Pulmonary metastases are a common manifestation of sarcoma. The pulmonary arteries are the most common route for metastases. Tumors most likely to metastasize to the lungs include those with a rich vascular supply draining directly into the systemic venous system. Metastases of UESL have been reported to occur in 5–13% of children [8, 9], and metastatic sites such as the lung, adrenal gland, peritoneum, and pleura have been reported [4, 10, 11, 28]. The tumor cells might spread hematogenously, via lymphatics or by direct extension. Tumor may also show direct involvement of the heart, with inferior vena cava tumor extension to the right atria [27]. The cases of metastatic UESL that reported in the literature are mostly present at the time of primary diagnosis. Plant et al. reported one patient with UESL recurred 2 years from diagnosis with bilateral paraspinal masses [28]. Our case reported an interval of 4 years between primary tumor treatment and development of lung metastasis. The mechanism of lung metastases occurring years after curative resection remains to be elucidated.
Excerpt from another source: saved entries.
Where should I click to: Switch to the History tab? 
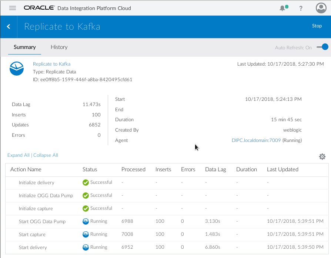[59, 47]
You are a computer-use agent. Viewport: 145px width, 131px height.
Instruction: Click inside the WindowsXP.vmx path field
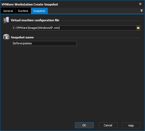74,28
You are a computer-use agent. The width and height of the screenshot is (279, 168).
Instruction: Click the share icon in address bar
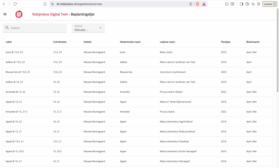click(190, 4)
The optimal treatment of patients with metastases remains controversial. Some cases have shown that surgical resection combined with chemotherapy appears to be the most beneficial treatment strategy [8]. Xie et al. reported a case of UESL with lung metastasis in which they have achieved a good result using immunotherapy [10]. However, only rare cases of metastatic UESL have been reported in the literature, and knowledge of the metastatic lesions and its optimal treatment is tempered by the few cases available and large amounts of missing data.

4. Conclusions

Although current aggressive multimodal therapy is associated with favorable outcomes in children with UESL, intensive surveillance and follow-up for early detection of metastases is crucial to increase the chances of long-term survival. The patient reported herein developed a lung metastasis four years after hepatectomy and adjuvant chemotherapy. This case is presented with emphasis on clinicopathological and immunohistochemical findings of the primary UESL and lung metastases with the aim of collecting more data and expanding our understanding of this rare malignancy. Pulmonary metastasectomy for the isolated lung metastases of UESL with adjuvant chemotherapy may provide a reasonable long period of survival.

Conflicts of Interest

The authors declare that there is no conflict of interest regarding the publication of this paper.